I try to avoid macros with C++. They're designed to reduce code, save time, and eliminate human errors, and (in theory) that's what they do. The reality, however, can be quite different.

The only macro functions I ever use are the colour-helper macros, like RGB (r,g,b).

...And min(a,b) and max(a,b)

My brain was deceived by min and max. They were lower-case, so it never registered with me properly that these were macros. But they are, and they're dangerous ones at that, because it's not intuitive as to what might happen.

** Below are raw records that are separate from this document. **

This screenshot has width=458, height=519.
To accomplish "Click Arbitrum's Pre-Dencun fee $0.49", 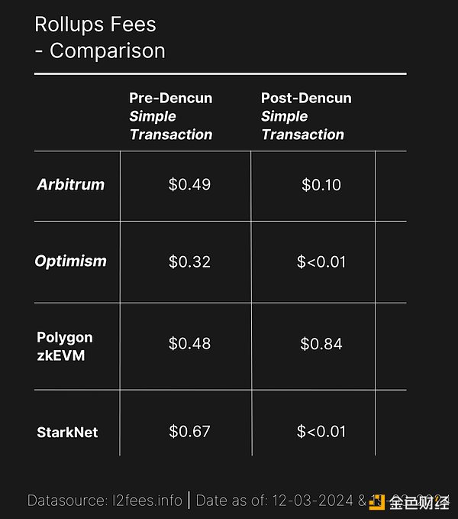I will click(x=189, y=184).
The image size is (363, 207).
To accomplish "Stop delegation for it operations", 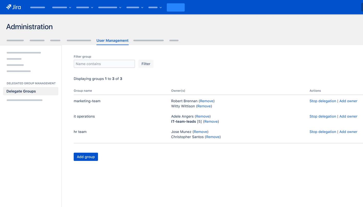I will (323, 116).
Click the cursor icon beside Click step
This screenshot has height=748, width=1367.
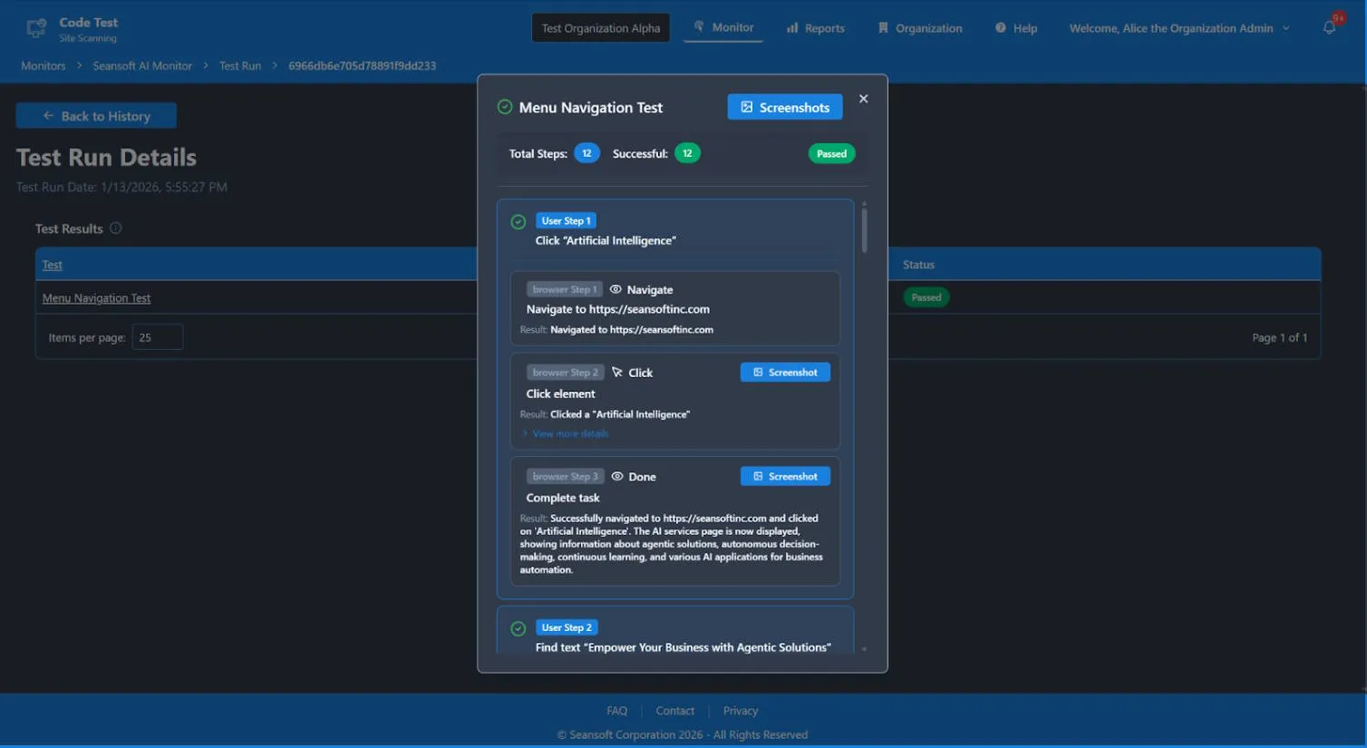point(617,373)
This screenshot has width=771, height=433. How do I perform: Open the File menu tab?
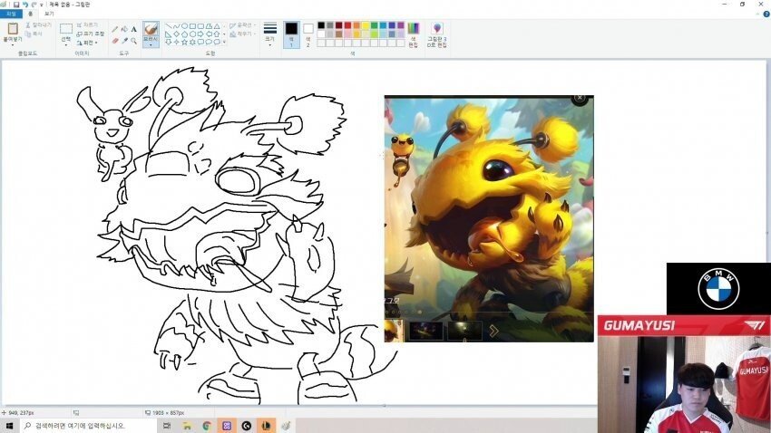[11, 14]
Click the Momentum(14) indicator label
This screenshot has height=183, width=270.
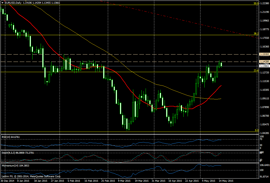tap(15, 166)
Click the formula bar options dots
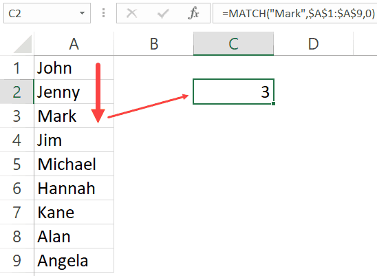The image size is (377, 276). click(x=103, y=13)
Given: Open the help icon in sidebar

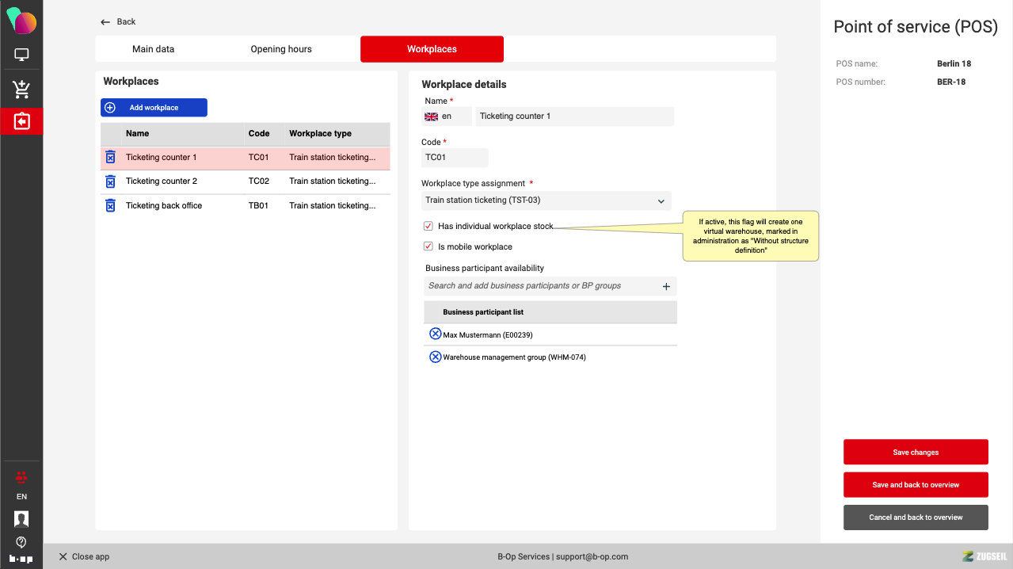Looking at the screenshot, I should (21, 542).

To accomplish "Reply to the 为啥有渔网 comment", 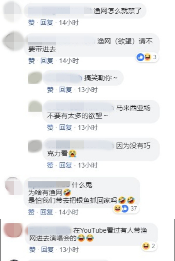I will click(47, 212).
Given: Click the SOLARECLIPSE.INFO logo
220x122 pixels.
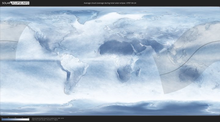Looking at the screenshot, I should (15, 3).
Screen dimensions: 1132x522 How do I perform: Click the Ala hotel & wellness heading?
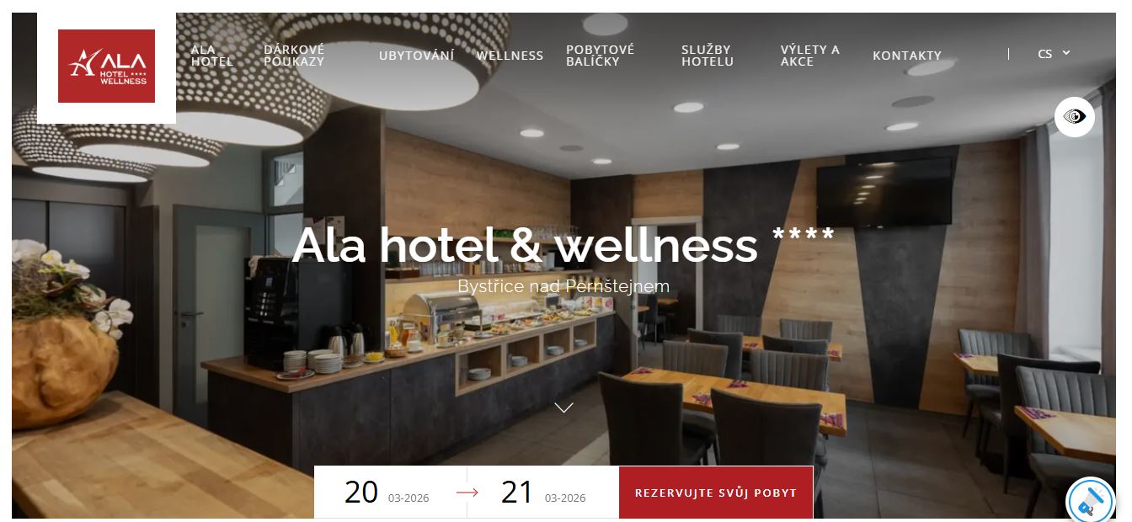coord(563,245)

Case in point: I'd been coding a text parser for times. And I used some code like
size_t const minutes = min ( 59, Text::toNumber ( getNextTextParam () ) );

What's wrong with this? Well, because if Text::toNumber ( getNextTextParam () ) returned 30, then 30 is less than 59, and then the result is not the calculated 30 but the next result of Text::toNumber ( getNextTextParam () ). In other words, the winning parameter is run again in min, max macros.

So, code like
size_t const unbound_minutes = Text::toNumber ( getNextTextParam () );
size_t const minutes = min ( 59, unbound_minutes );
would work like a charm, but it's all too easy to include extra processing in a parameter, thereby generating (at best) a slowdown, or (at worst) a serious bug.

I've now changed all my min/max's to my own inline functions Min and Max. But, fellow coders should beware!